▶ [Screenshot grounding data]:
* * * * * * *

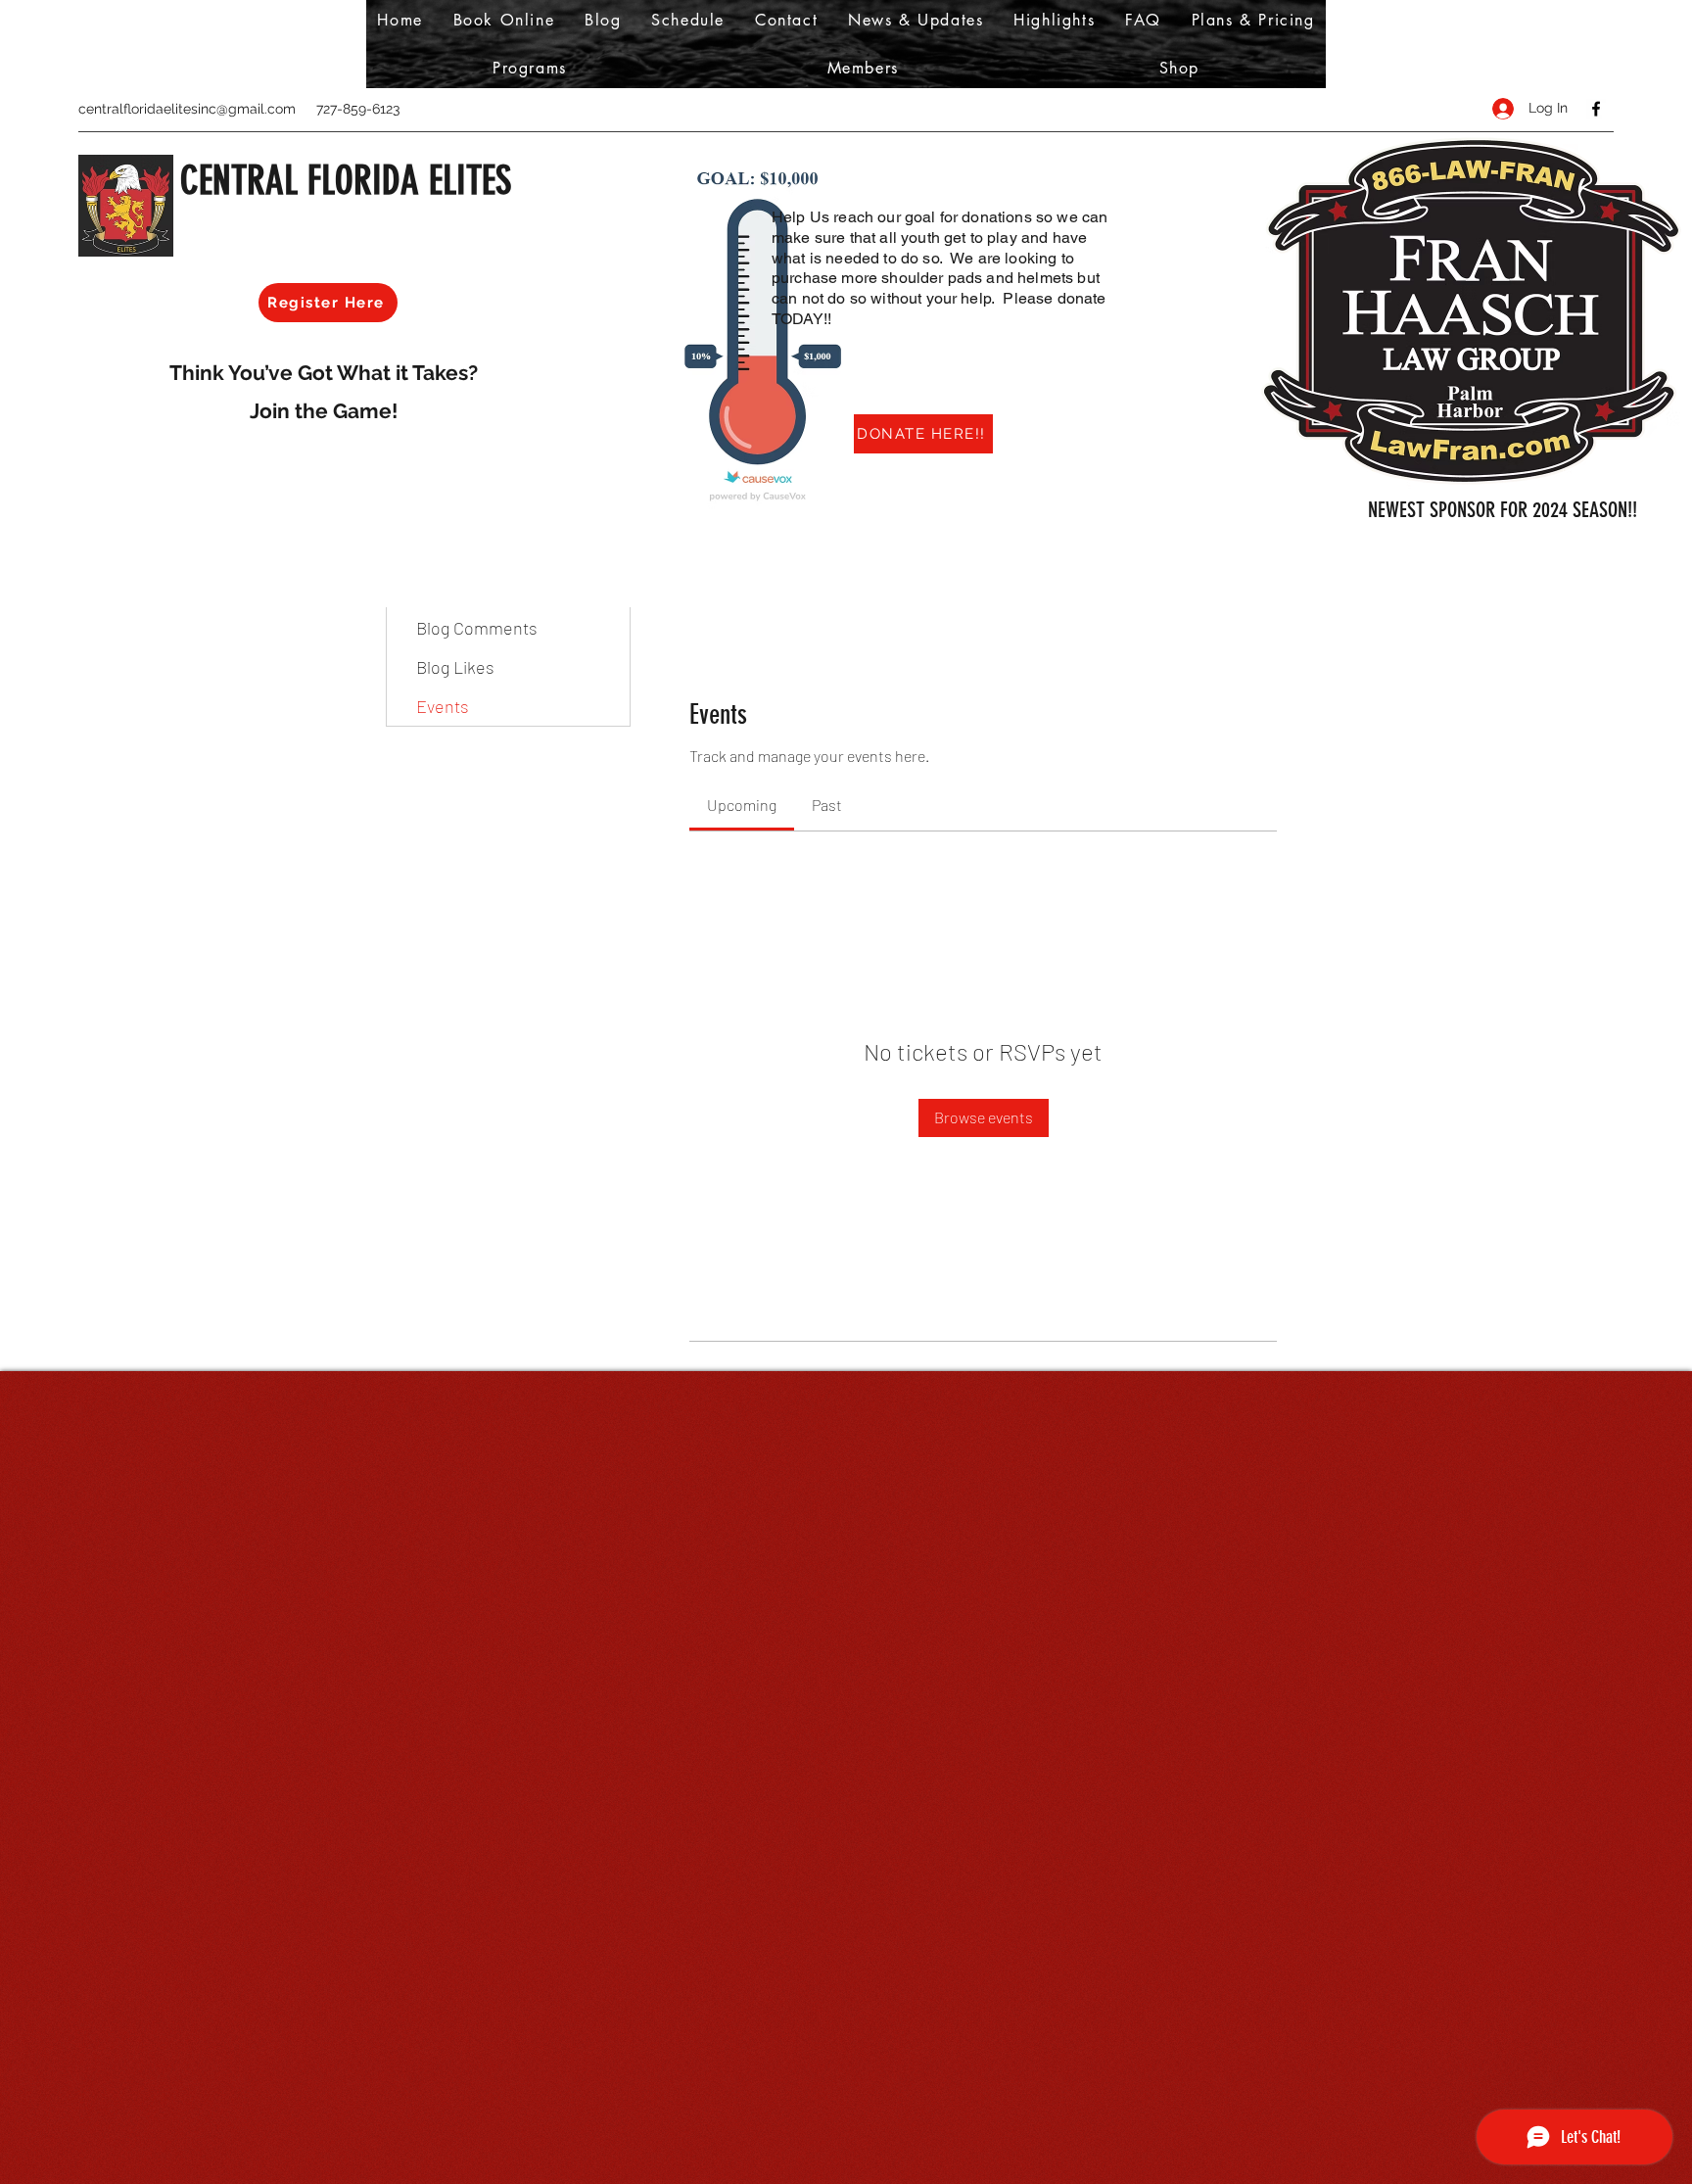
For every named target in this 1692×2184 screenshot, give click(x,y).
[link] (741, 804)
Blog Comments (477, 628)
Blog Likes (455, 667)
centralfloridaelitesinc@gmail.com (187, 109)
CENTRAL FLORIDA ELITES (345, 181)
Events (442, 706)
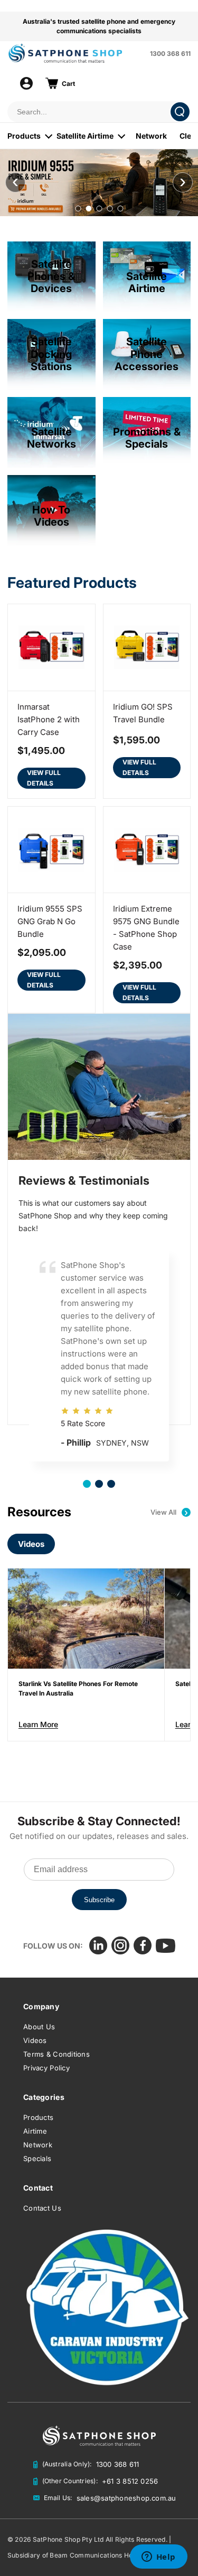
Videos (31, 1544)
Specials (37, 2158)
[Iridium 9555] (99, 182)
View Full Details (44, 778)
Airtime (35, 2131)
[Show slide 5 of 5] (120, 208)
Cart (68, 84)
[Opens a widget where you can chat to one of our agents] (158, 2557)
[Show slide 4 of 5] (109, 208)
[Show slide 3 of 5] (99, 208)
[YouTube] (165, 1946)
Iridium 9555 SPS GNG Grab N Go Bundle (49, 921)
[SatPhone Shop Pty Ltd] (75, 53)
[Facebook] (143, 1945)
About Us (39, 2026)
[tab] (87, 1484)
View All (169, 1512)
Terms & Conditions (56, 2054)
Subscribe (99, 1900)
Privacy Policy (46, 2068)
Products (24, 135)
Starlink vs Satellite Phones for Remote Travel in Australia (78, 1688)
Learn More (38, 1724)
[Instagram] (120, 1945)
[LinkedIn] (98, 1945)
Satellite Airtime (85, 135)
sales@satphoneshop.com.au (126, 2498)
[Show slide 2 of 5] (88, 208)
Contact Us (42, 2208)
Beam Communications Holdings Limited (113, 2555)
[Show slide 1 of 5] (78, 208)
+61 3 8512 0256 (130, 2481)
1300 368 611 (170, 53)
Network (151, 135)
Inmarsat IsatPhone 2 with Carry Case (48, 719)
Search (180, 111)
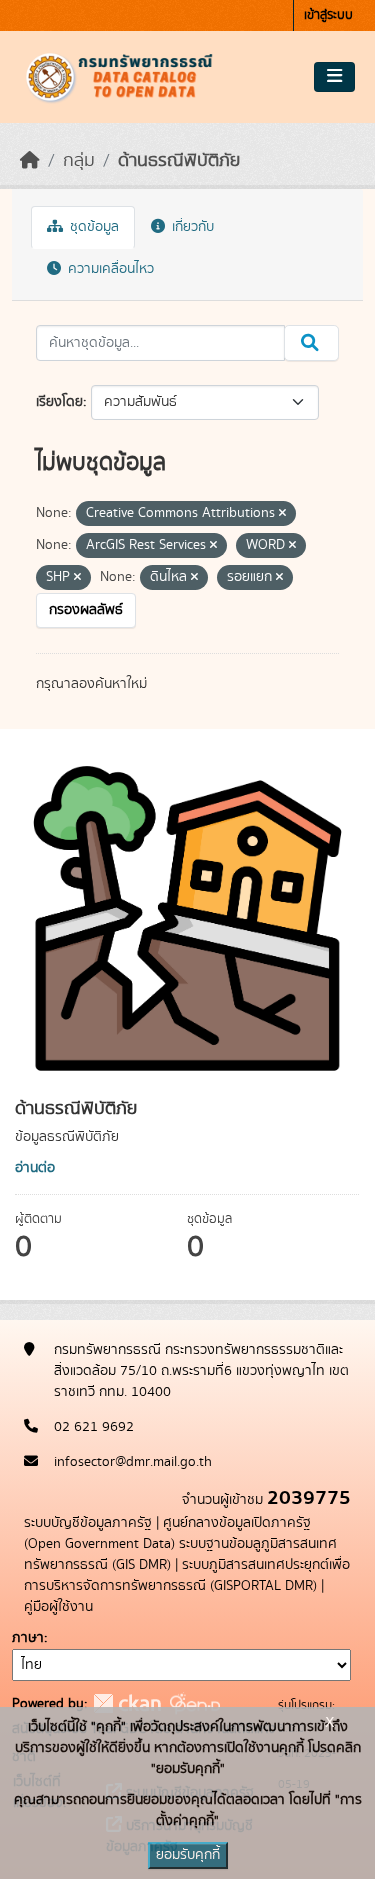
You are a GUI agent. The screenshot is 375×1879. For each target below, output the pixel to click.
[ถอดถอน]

* * * * * * *

▶ [Task instructions]: Read through the entries, then copy every line where the string "slide" is found.

▶ [Completed exercise]:
[Show slide 5 of 5] (120, 208)
[Show slide 4 of 5] (109, 208)
[Show slide 3 of 5] (99, 208)
[Show slide 2 of 5] (88, 208)
[Show slide 1 of 5] (78, 208)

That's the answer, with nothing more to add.